The records that follow must be reproduced in full, exactly as written.

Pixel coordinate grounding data
----
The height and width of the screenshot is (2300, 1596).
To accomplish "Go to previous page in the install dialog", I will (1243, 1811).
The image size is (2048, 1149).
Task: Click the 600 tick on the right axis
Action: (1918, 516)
----
» Written response
The height and width of the screenshot is (2300, 1596).
To accomplish "Go to previous page in the install dialog", I will (1243, 1811).
The image size is (2048, 1149).
Task: Click the 600 tick on the right axis
Action: (1918, 516)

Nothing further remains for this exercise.